Questions on the material:
1. According to the article about the Digital Youth Hub, how complete was the project when Dr Bawumia visited the site?
2. In the article about the Digital Youth Hub, rewrite the passage from "Architects for the" up to and including "of hostel facilities.", replacing "last Tuesday" with "on Tuesday".

Text segment:
· · · ·

The Vice-President, Dr Mahamudu Bawumia, has inspected the progress of work on a Digital Youth Hub (DYH) being constructed at the University of Ghana (UG), Accra.
It is the first of technology hubs being established under the Ghana COVID-19 Alleviation and Revitalisation of Enterprises Support (Ghana CARES) programme.
The hub, which will serve as an innovative space for young tech entrepreneurs in the country to interact, collaborate, start up and build sustainable technology-based businesses, is a collaboration between the UG and the Ministries of Finance (MoF) and Communications and Digitalisation.
Preparations for the project started in November 2022, with actual construction beginning in January this year.
Architects for the project, Messrs Arc-AURA, and contractors, Messrs Mustek Engineering Limited, told Dr Bawumia at the site last Tuesday that the project, which sits on a five-acre land allocated by UG, was 55 per cent done. The UG has also expressed its readiness to add five acres to facilitate the construction of hostel facilities.
They gave an assurance that the first phase would be ready by December this year.
The Ministers of Finance, and Communications and Digitalisation, Dr Mohammed Amin Adam and Ursula Owusu-Ekuful and their respective teams, accompanied the Vice-President.
Also present was the Vice-Chancellor of the university, the consultants and other stakeholders.
Dr Bawumia commended the partners for the project and said it was part of a greater agenda for the country to build a digital state, as well as accelerate digitalisation.
He said empirical evidence showed a positive correlation between digitalisation and economic growth.
The Vice-President said countries that would take advantage of the Fourth Industrial Revolution would create more job opportunities, adding that “you need to make sure that the youth in our country have the skills to be participants in this revolution”.
Dr Bawumia expressed the hope that when fully operational, the facility would be benchmarked against the best in the world to attract global players to the country.
He urged the Finance Minister to also provide resources for the hubs to be built at the Kwame Nkrumah University of Science and Technology (KNUST), the University of Cape Coast (UCC) and the University for Development Studies (UDS).
“These three should be added, while we add others as we go, because we will need to train more people. We want to train a million youth in digital skills, a million youth. It's not a task that cannot be done,” Vice-President Bawumia said.
The Minister of Finance said the second phase would commence soon after the first was inaugurated in the first week of December this year.
It would entail the building of hostel facilities for students coming from other parts of the country and Europe.
He said until the hub was replicated in the other universities, people enlisted for training would have to use the UG facility.
The minister added that the project would be built on the UCC, KNUST and UDS campuses to spread the infrastructure to provide skills for more people.
He further said that the hub would have a 2,000 capacity conference room that could make it the centre for conferencing.
The minister said the hub was being built to mimic the Silicon Valley in the US, which started in Stanford University with a similar hub, attracting industry and the business community to build high-tech firms.
Dr Adam said the government had established a $5 million endowment fund to support the management and the planning of the hub when completed.
“So everything that is required to make it a complete hub, a complete village for the provision of skills to the youth of Ghana, is available,” he said.

· · · ·

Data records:
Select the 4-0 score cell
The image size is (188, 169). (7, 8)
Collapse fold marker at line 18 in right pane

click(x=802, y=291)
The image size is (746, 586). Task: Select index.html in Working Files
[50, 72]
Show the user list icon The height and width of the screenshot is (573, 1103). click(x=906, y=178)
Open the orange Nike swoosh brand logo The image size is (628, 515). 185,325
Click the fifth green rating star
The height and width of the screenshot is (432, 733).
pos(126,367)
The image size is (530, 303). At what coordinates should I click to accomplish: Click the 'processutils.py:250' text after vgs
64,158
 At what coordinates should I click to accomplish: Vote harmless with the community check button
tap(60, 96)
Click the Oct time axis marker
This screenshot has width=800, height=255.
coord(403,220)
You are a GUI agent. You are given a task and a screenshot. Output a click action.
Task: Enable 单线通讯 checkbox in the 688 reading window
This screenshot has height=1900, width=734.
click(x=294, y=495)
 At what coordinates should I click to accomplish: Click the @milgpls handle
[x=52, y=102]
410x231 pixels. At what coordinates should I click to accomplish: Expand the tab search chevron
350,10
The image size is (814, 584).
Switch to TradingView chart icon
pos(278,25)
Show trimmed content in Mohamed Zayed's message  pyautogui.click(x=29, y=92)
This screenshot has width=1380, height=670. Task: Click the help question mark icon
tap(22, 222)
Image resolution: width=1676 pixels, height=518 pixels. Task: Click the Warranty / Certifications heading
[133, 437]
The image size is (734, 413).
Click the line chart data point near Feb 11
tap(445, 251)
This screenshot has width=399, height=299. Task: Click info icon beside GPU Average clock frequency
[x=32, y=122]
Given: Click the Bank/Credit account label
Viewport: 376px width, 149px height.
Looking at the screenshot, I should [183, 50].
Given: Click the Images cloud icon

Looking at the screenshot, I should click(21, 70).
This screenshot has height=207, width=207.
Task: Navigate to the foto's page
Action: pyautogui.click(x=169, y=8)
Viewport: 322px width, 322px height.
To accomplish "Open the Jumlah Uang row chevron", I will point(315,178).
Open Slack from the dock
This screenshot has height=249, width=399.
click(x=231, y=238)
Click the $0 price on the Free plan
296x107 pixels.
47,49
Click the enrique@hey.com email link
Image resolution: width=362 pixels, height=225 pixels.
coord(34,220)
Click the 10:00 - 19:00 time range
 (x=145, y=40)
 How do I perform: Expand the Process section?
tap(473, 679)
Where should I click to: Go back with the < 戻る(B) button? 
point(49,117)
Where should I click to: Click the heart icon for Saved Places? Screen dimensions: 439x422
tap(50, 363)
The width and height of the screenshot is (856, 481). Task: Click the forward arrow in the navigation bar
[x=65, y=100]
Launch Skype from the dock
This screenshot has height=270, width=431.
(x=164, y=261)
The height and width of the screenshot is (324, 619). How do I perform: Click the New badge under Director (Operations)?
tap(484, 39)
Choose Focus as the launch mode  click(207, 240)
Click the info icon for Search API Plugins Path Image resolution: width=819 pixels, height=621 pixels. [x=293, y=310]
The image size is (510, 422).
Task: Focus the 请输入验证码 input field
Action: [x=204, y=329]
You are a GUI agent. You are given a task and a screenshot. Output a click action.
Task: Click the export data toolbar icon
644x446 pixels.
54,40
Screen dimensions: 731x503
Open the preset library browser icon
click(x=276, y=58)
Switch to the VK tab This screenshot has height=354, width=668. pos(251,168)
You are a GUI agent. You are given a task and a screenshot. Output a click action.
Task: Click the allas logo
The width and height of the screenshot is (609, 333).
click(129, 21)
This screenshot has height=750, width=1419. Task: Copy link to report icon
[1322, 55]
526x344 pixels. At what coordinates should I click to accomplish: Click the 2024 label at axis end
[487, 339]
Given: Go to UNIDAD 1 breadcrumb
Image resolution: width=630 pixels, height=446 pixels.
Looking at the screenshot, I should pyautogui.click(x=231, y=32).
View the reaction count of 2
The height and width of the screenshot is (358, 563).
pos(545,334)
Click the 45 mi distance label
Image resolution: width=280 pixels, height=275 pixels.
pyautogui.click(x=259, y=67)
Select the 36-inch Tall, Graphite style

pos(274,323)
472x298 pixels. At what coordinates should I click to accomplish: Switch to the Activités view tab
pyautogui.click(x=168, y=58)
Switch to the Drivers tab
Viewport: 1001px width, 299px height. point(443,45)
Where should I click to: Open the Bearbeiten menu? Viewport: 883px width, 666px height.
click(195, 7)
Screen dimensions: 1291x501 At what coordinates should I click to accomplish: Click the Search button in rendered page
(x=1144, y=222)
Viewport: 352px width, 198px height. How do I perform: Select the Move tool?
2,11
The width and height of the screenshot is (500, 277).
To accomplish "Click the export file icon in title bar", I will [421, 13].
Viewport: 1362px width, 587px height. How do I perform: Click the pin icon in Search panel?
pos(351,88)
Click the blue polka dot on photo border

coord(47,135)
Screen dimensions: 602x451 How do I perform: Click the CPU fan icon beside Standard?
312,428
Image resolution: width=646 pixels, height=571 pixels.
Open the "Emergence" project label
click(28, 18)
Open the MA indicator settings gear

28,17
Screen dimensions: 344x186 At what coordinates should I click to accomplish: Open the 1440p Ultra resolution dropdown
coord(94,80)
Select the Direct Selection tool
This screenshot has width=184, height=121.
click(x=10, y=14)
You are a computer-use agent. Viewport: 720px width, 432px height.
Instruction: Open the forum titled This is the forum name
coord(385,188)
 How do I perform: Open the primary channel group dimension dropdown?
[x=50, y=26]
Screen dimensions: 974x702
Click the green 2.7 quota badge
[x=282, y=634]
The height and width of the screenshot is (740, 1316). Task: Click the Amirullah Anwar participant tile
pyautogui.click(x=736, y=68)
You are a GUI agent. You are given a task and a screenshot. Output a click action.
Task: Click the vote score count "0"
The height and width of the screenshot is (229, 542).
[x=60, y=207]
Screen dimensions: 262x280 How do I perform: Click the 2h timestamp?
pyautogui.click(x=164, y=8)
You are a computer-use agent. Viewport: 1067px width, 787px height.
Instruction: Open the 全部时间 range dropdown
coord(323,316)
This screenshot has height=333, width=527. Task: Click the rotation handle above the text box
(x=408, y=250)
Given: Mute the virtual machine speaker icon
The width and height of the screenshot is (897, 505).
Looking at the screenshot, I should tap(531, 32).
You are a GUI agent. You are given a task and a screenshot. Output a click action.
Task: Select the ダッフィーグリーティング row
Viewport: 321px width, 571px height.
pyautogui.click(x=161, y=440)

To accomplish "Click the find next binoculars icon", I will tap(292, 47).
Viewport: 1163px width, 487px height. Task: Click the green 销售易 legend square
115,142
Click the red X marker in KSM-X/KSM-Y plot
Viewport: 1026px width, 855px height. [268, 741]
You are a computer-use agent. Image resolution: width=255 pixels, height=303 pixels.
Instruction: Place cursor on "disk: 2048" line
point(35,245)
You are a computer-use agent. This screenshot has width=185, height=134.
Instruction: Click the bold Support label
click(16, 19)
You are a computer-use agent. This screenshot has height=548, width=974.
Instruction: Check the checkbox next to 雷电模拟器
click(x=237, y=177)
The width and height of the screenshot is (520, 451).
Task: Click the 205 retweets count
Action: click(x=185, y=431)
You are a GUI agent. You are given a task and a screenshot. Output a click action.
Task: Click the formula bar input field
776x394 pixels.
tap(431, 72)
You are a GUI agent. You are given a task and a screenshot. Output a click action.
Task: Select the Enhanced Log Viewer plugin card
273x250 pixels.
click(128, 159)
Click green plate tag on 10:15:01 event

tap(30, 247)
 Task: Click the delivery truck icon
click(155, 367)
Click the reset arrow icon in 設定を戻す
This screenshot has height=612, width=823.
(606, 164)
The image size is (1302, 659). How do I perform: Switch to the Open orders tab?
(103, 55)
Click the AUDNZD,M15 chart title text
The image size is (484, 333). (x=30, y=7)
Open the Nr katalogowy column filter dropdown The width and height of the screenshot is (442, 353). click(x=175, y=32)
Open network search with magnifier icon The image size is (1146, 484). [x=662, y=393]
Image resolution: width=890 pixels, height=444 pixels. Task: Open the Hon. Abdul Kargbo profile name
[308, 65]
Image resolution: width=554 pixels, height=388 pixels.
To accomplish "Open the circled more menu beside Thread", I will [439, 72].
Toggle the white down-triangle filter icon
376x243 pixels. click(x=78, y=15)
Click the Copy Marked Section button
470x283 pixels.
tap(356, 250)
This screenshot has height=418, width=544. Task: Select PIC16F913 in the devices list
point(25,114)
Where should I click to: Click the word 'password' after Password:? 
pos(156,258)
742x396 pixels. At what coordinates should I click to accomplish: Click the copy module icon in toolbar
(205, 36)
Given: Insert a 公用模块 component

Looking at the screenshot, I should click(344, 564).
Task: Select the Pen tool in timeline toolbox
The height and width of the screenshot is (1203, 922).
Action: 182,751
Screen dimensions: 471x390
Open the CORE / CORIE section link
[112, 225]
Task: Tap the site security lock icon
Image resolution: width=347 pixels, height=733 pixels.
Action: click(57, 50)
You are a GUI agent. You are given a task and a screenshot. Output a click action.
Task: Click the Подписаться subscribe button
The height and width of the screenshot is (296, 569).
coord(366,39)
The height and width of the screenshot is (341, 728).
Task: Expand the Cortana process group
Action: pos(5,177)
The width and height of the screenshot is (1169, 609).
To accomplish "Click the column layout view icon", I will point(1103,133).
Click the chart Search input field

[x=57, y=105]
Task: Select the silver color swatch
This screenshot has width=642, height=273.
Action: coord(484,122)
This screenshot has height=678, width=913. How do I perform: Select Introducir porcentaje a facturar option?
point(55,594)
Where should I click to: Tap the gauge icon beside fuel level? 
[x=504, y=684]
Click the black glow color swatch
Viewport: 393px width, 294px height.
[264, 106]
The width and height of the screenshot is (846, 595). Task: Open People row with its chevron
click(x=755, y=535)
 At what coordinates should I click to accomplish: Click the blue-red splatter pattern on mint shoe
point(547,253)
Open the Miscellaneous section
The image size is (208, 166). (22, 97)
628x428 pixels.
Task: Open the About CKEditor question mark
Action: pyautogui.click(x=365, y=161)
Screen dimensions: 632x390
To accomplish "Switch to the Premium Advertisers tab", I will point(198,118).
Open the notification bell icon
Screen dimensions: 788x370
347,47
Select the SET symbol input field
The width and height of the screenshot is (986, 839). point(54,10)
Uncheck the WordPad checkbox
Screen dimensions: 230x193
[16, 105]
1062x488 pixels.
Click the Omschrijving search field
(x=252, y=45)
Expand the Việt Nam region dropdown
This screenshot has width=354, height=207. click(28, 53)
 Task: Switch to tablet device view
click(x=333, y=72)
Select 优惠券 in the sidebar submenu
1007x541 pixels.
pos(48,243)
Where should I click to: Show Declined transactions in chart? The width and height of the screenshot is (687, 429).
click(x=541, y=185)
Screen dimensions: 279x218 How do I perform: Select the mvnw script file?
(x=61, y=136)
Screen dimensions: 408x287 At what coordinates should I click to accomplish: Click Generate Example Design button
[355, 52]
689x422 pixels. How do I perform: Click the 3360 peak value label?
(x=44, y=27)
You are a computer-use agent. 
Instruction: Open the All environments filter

· · · ·

Numbered answers:
1. It was 55 per cent done.

2.
Architects for the project, Messrs Arc-AURA, and contractors, Messrs Mustek Engineering Limited, told Dr Bawumia at the site on Tuesday that the project, which sits on a five-acre land allocated by UG, was 55 per cent done. The UG has also expressed its readiness to add five acres to facilitate the construction of hostel facilities.